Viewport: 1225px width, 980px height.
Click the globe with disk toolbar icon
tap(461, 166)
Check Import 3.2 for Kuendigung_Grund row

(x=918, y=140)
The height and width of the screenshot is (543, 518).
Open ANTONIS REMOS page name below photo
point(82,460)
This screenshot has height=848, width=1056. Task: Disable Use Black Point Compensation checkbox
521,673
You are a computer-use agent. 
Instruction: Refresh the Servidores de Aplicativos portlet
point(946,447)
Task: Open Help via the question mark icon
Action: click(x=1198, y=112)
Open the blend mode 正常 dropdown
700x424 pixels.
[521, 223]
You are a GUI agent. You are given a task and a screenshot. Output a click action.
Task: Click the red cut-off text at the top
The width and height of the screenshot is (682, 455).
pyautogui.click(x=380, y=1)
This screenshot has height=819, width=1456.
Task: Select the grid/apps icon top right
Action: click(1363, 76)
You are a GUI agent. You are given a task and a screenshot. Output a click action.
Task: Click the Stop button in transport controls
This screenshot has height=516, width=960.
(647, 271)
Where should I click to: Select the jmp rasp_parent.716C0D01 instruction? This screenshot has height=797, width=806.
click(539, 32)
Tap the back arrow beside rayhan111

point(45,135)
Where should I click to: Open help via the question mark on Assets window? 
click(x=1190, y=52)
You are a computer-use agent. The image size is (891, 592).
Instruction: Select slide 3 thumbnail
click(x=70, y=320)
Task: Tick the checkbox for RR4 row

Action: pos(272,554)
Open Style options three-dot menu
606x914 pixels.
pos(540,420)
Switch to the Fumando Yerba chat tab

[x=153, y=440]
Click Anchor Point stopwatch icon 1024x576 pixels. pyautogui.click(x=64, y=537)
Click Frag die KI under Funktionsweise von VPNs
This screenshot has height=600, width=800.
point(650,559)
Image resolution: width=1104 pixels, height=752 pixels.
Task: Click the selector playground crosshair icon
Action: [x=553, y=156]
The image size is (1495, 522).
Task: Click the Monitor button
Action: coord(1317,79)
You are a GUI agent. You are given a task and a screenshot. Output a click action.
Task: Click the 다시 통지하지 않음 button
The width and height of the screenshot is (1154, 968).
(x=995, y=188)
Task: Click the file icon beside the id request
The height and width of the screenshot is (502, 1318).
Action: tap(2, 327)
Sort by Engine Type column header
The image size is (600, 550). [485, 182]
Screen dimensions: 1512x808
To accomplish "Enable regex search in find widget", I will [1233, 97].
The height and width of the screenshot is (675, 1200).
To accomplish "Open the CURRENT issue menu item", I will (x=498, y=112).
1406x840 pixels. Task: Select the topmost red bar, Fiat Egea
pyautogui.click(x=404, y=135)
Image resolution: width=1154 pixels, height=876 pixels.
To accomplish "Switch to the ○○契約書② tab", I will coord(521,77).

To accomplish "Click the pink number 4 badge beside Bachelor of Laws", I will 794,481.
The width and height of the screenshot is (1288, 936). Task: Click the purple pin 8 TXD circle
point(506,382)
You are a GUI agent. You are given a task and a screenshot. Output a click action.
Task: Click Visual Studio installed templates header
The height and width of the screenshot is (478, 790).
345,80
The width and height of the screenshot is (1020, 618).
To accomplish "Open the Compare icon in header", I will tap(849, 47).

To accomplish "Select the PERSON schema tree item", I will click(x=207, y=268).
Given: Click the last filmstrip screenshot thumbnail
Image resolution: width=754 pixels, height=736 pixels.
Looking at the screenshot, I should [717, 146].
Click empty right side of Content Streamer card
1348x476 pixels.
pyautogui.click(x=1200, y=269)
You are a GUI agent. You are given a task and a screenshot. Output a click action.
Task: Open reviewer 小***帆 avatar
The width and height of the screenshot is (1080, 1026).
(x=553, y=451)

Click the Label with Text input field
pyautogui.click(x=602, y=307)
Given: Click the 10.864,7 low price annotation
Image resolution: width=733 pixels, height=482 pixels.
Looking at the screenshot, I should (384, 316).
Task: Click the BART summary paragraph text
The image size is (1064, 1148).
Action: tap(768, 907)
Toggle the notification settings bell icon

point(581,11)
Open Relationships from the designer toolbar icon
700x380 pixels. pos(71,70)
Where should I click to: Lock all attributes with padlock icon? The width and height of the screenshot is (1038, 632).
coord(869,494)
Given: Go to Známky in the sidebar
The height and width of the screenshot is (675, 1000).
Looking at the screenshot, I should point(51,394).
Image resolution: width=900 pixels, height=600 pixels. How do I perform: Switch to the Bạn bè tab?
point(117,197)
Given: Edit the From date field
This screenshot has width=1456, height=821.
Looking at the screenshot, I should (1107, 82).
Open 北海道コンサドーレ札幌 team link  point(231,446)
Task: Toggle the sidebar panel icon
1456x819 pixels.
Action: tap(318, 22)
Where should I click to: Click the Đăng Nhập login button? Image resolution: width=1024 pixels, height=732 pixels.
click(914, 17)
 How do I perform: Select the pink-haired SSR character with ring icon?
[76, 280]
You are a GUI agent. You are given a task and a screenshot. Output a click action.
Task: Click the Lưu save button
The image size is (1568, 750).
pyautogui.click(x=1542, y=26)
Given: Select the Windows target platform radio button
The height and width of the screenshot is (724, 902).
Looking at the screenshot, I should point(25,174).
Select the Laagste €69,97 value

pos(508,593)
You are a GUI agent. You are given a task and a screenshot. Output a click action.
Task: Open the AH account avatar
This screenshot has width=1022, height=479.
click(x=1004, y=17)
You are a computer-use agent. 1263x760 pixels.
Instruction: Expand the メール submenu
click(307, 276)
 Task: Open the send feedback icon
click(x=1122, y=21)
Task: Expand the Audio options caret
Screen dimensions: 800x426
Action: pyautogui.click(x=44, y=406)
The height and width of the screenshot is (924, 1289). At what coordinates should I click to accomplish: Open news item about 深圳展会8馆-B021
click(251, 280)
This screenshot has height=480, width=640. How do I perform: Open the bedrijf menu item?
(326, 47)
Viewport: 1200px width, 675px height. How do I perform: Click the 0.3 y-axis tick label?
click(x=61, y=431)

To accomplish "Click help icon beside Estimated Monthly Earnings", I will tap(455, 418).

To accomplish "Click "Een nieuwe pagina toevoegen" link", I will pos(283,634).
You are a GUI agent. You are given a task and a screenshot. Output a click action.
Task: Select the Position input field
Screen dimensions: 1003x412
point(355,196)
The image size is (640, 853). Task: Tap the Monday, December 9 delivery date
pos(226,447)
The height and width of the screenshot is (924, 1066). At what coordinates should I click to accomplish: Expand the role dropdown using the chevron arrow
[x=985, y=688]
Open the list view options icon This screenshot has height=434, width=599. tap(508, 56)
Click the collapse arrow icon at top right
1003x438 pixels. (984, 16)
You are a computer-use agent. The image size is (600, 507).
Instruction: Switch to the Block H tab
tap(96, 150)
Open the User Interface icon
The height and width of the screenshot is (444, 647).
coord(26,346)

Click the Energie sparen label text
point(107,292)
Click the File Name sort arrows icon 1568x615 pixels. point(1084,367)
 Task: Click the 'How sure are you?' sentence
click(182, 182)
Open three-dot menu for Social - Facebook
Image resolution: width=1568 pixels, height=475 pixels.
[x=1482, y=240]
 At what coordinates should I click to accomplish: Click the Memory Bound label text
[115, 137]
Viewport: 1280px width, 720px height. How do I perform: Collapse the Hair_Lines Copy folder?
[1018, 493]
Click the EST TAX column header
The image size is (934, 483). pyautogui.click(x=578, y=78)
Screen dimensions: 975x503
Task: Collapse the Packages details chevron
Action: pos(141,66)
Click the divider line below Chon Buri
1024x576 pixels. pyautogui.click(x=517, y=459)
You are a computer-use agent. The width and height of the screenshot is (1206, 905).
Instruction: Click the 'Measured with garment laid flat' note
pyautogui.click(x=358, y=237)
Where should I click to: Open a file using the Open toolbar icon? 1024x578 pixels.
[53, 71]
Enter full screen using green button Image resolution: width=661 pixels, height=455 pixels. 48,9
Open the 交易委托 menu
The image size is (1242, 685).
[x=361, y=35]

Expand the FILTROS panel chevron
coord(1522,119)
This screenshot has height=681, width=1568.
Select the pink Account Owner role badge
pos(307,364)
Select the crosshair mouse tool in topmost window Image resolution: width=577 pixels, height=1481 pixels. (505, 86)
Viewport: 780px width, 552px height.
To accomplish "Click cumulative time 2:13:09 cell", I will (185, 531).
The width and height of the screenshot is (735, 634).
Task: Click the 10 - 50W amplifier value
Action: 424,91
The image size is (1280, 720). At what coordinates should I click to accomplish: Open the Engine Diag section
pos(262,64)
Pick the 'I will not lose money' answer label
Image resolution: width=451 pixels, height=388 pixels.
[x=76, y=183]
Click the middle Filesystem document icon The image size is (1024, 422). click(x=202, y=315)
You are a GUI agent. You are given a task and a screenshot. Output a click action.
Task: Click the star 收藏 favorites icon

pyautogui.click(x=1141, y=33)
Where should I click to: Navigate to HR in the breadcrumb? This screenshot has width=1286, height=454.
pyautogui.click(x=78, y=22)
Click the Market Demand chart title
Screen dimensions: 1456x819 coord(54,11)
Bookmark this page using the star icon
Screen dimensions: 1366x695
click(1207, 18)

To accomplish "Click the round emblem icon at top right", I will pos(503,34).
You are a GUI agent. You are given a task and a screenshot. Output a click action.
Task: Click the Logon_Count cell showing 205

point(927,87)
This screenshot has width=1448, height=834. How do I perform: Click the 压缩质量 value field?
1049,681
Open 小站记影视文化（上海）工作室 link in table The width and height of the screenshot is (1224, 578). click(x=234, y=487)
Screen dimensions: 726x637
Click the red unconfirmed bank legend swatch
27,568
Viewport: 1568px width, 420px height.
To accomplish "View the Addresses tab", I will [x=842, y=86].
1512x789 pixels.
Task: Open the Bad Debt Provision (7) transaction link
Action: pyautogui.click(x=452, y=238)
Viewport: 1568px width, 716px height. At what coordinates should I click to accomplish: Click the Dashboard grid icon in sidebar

About this exercise >>
Take the lines above from the one containing "Given: Go to Známky in the sidebar" to the one containing "Task: Click the Lưu save button" and retype them exactly, both ends included, with nothing added.

Exercise result >>
Given: Go to Známky in the sidebar
The height and width of the screenshot is (675, 1000).
Looking at the screenshot, I should point(51,394).
Image resolution: width=900 pixels, height=600 pixels. How do I perform: Switch to the Bạn bè tab?
point(117,197)
Given: Edit the From date field
This screenshot has width=1456, height=821.
Looking at the screenshot, I should (1107, 82).
Open 北海道コンサドーレ札幌 team link  point(231,446)
Task: Toggle the sidebar panel icon
1456x819 pixels.
Action: tap(318, 22)
Where should I click to: Click the Đăng Nhập login button? Image resolution: width=1024 pixels, height=732 pixels.
click(914, 17)
 How do I perform: Select the pink-haired SSR character with ring icon?
[76, 280]
You are a GUI agent. You are given a task and a screenshot. Output a click action.
Task: Click the Lưu save button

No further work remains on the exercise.